Quote exactly, and only, the lines of the material below from the line with "1568x477 pixels. How" through the line with "The image size is (1280, 805).".

Data excerpts:
——
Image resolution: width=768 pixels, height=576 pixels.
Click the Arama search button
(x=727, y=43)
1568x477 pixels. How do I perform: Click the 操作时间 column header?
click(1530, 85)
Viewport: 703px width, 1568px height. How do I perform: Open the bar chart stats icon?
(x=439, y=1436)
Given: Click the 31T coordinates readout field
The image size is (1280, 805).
——
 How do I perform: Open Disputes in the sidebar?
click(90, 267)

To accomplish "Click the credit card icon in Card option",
——
Task response:
1568x477 pixels. How do I perform: Click the 操作时间 column header?
click(1530, 85)
Viewport: 703px width, 1568px height. How do I perform: Open the bar chart stats icon?
(x=439, y=1436)
Given: Click the 31T coordinates readout field
The image size is (1280, 805).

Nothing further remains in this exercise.